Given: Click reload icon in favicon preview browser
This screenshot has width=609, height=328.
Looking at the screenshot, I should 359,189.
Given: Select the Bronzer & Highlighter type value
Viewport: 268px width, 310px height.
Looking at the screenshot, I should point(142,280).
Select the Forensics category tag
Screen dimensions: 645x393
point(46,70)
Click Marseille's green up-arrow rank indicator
...
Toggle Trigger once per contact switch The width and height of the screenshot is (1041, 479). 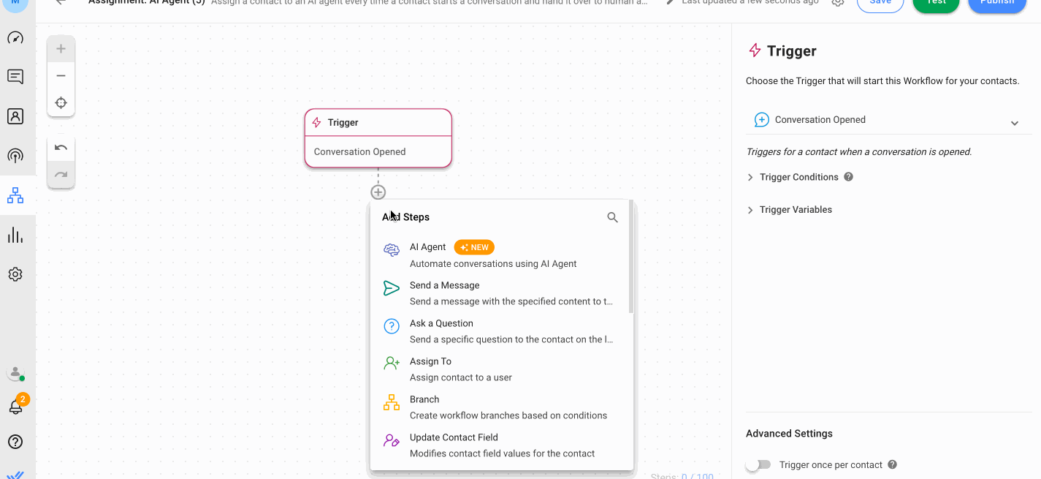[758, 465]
==
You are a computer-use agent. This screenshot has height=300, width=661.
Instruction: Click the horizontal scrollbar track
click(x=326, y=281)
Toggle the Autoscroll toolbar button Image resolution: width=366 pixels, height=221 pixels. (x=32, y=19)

▶ _What you have to do_
Copy out precisely the lines from the line with "Instruction: Click the" to the line with "Toggle the Autoscroll" in the material above, including those two lines and omitting all the rest.

▶ _Exercise output_
Instruction: Click the horizontal scrollbar track
click(x=326, y=281)
Toggle the Autoscroll toolbar button Image resolution: width=366 pixels, height=221 pixels. (x=32, y=19)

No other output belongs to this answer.